I believe the current organization of kingdom, phyllum, order, class et al, is based on differences in body structures-- simple differences in the case of species ( speciation notwithstanding) and major differences in the case of orders and classes.

Linnaean classification is based on grouping "like with like", and ignores many instances of descent. Thus, we have separate groups (Orders) for mammals, reptiles and birds, despite the fact that all three descdended from a common ancestor, and birds descended directly from reptilian ancestors. When viewed as a tree, with numerous contiuous and branching lineages, rather than as separate boxes, humans are very clearly kin to others in that tree. Even if we were to eventually become Star Trekian energy beings, we would still be linked by clear lines of descent to other animals.

Fish
01-17-2004, 03:35 PM
You'll never get anyone who admits he has cognition into a Denny's.

I'm starting to warm to the idea of different menus for each group, though.
"Welcome to Denny's.
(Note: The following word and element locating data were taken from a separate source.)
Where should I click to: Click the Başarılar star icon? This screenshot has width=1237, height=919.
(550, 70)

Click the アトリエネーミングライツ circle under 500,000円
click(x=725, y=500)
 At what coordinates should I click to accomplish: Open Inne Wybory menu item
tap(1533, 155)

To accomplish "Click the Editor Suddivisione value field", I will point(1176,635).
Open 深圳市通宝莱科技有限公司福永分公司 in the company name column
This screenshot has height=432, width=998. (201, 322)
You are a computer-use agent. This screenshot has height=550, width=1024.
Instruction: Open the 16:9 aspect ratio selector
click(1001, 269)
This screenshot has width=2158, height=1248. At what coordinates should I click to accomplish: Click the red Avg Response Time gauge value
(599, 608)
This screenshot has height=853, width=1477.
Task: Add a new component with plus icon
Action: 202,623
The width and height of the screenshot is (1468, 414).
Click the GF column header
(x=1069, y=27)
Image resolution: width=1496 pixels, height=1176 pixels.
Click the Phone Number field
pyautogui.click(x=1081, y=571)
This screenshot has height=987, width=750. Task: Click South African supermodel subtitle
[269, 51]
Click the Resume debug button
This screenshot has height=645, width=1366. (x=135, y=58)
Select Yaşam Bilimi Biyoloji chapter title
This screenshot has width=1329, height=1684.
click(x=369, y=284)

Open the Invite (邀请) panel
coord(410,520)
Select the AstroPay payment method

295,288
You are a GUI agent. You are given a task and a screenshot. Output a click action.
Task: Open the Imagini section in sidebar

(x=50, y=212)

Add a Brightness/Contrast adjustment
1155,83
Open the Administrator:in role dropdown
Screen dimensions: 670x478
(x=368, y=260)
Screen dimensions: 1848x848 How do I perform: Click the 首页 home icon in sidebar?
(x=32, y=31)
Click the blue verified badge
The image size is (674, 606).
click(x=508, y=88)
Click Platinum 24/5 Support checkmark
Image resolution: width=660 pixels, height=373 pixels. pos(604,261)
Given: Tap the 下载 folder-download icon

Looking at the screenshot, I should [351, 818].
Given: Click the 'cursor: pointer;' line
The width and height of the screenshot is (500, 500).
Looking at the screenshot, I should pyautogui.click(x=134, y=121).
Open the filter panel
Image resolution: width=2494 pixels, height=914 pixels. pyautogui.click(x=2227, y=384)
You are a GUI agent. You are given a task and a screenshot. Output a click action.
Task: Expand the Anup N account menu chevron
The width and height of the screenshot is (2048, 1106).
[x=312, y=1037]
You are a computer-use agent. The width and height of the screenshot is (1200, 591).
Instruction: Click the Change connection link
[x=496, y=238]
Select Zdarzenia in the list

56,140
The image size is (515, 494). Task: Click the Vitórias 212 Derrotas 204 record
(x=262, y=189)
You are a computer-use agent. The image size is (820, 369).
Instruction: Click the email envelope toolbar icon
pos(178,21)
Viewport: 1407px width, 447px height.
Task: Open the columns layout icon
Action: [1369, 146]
Cognition or No Cognition?"
"Two for No Cognition."
"Would you like to see our No Cognition menu?"
"Yeah."
"Here you are."
"What's this Grand Slam Breakfast?"
"That's where we beat you savagely with an aluminum baseball bat, breaking as many of your bones as fast as we can. It's our $2.99 special this week! Would you like to try it?"
"Uh, yeah. Separate checks."

Darwin's Finch
01-17-2004, 09:17 PM
Thus, we have separate groups (Orders) for mammals, reptiles and birds

Oops...those are Classes, not Orders. Another reason I hate Linnaean taxonomy: not only does one have to keep straight the name of a group, but the name of the hierachical position of that group, as well.